Page excerpt:
---+---
Alaungpaya's son, Hsinbyushin, charged into Thailand for
good measure, and so thoroughly leveled the capital of
Ayuthaya thar the Siamese were forced to move south to their
present capital of Bangkok.Bodawpaya, who came to power in
1782, was also a son of Alaungpaya and managed to bring
Rakhaing (Arakan) back under Bamar control. This was to be
the direct cause of the first Anglo_Burmese conflict.
Rakhaing, the eastern coastal region of the Bay of Bengal,
had long been a border region between Myanmar and India its
people were a blend of Bamar and Indian races. Refugees from
Rakhaing fled into British India and from there planned to
recapture their country. This so irritated the Burmese that
they, in return, mounted raids across the border into
British territory. This did not make the officials of the
British Raj very happy.
At this time the British, Dutch and French were all vying
for power in the East, and all had established at least some
sort of contact with the Burmese. However, the Burmese
showed little interest in dealing with European foreigners
commercially. The British, increasingly worried about the
threat posed by French interests in the region, sought to
shore up their possessions in India by gaining some sort of
control or influence of the eastern side of the Bay of
Bengal. Border incidents in Rakhaing and Assam soon gave the
British the excuse they needed.
In 1819 Bagyidaw came to the throne in Myanmar. A hot
pursuit across the Assam border by Burmese court at Inwa
contributed to this disastrous (for the Burmese) war; but
there is little doubt that the British were more motivated
by geopolitical considerations than by concern for Assamese
refugees. After an inept, mismanaged campaign lasting two
years, the British finally forced the Burmese to surrender,
and imposed the Treaty of Yadanabon upon them. Under its
terms, Britain gained control of Rakhaing (Arakan) and
Tanintharyi (Tenasserim), and Myanmar had to pay alarge
reparation in silver to the British and accept a British
'resident' at Inwa. Within a few years, however, several
British residents managed to form reasonable relations with
Bagyidaw.
---+---
Description of the task: Name every person mentioned by name in the page excerpt above on early Burmese history.

Dataset records:
---+---
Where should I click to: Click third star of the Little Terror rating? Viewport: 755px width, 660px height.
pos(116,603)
---+---
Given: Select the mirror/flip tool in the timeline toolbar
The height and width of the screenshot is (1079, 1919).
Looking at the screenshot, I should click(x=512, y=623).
---+---
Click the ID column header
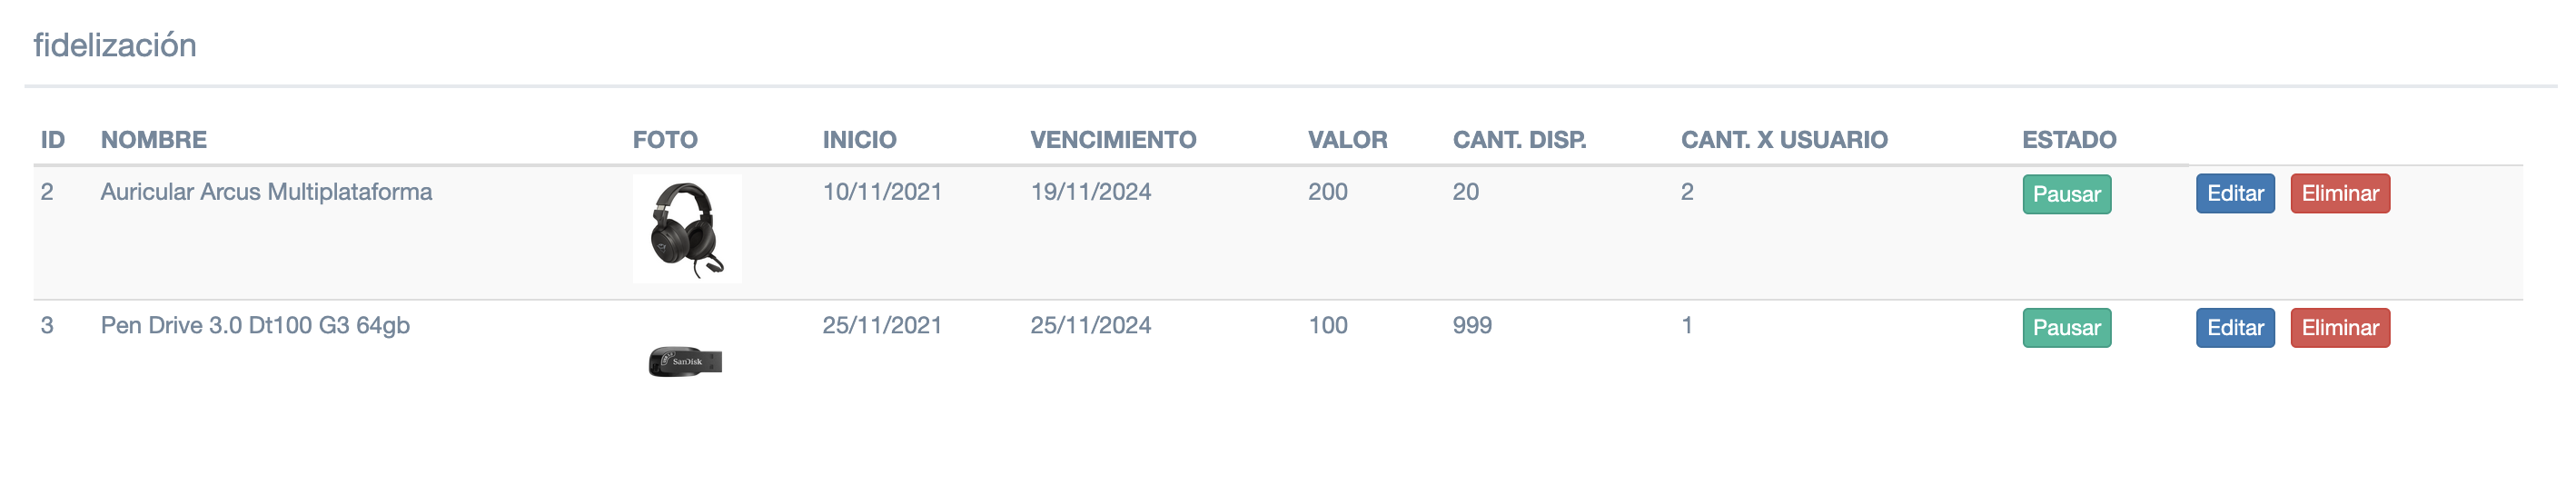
---+---
Solution: Alaungpaya, Hsinbyushin, Bodawpaya, Bagyidaw